★★☆☆☆

90 min | R | March 13, 2020 | Universal Pictures

Wealthy liberals kidnap a dozen strangers and hunt them for sport, certain their victims are deplorables who had it coming. One of the prey, a quiet Mississippi woman, turns out to be very good at staying alive. The premise is loaded, but the movie fires in every direction and hits nothing.

Twelve strangers wake in a clearing with gags in their mouths and a stocked arsenal a short run away. Someone is hunting them for sport. The hunters are wealthy progressives who have convinced themselves their prey are gun-loving deplorables who deserve it. The Hunt presents itself as a satire of American political tribalism. Its actual engine is a viral conspiracy theory, a rumor about elites murdering rural Americans that turns out to be both false and self-fulfilling. The film wants to mock the coastal elite and the conspiracy right at once, and it keeps swinging at a target that will not hold still.

Betty Gilpin plays Crystal, a drawling Mississippi woman with combat instincts and a flat affect that gives nothing away. Gilpin builds the performance out of pauses and sidelong glances. She talks slow and thinks fast, and she is the only character the film bothers to make human. Hilary Swank plays Athena, the executive who orchestrates the hunt, with icy corporate calm that finally cracks in the climax. Ike Barinholtz plays Staten Island as a paranoid loudmouth who suspects the truth too late. Emma Roberts, Ethan Suplee, and Wayne Duvall round out the prey, but the script kills most of them before they register as people.

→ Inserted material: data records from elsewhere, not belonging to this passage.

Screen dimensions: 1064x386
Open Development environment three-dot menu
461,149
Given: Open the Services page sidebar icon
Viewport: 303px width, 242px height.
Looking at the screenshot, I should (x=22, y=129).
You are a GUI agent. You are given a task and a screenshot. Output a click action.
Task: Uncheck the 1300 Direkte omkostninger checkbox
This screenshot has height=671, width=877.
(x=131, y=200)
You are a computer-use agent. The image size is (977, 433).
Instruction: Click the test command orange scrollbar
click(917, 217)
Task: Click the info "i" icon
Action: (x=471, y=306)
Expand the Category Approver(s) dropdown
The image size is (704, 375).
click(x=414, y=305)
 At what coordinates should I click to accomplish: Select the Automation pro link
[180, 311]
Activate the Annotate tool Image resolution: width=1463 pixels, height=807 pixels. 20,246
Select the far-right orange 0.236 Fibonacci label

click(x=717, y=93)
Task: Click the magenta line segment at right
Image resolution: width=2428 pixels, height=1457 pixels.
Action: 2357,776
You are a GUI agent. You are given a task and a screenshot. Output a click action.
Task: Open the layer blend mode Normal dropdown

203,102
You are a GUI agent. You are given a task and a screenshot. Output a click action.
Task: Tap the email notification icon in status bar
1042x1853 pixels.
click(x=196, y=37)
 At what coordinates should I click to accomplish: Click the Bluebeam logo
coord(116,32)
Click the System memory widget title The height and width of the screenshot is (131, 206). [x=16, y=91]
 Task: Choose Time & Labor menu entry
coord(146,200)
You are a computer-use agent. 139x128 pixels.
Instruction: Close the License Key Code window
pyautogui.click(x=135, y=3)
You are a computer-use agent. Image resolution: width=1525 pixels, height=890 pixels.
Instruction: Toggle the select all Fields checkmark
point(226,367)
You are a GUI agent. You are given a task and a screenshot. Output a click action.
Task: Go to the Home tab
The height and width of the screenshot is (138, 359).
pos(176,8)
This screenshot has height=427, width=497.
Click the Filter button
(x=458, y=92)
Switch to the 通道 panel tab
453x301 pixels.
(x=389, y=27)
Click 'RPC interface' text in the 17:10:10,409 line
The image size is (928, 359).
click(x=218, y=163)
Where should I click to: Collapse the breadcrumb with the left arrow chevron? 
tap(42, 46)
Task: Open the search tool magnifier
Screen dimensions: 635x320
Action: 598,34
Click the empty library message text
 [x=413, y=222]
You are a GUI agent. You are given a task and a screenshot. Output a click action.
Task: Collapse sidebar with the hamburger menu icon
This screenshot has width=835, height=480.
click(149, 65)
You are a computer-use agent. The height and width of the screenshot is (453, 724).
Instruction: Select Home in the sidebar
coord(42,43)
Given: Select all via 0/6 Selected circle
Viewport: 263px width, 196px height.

Craig Zobel directs from a script by Nick Cuse and Damon Lindelof, and the team treats sudden violence as the film’s main comic device. Characters who look like protagonists die in the first act before they finish a sentence. The gag works twice and then becomes the only joke the editing knows how to tell. Zobel stages the action cleanly, and the hand-to-hand fight that closes the film has real weight and choreography. The production design leans on broad visual irony, dressing its rural locations in red-state signifiers that function as set decoration for a thesis. The bluntness of the cutting matches the bluntness of the politics.

The Hunt has a sharp premise and a star who deserves a smarter film around her. Gilpin’s Crystal is a genuine creation. The movie that surrounds her mistakes provocation for satire and volume for wit. It wants to argue that everyone in this fight is a hypocrite, which is easy to assert and harder to dramatize. By the time the last fight ends, the film has spent its energy on shock and left its ideas where it found them, in the comment section.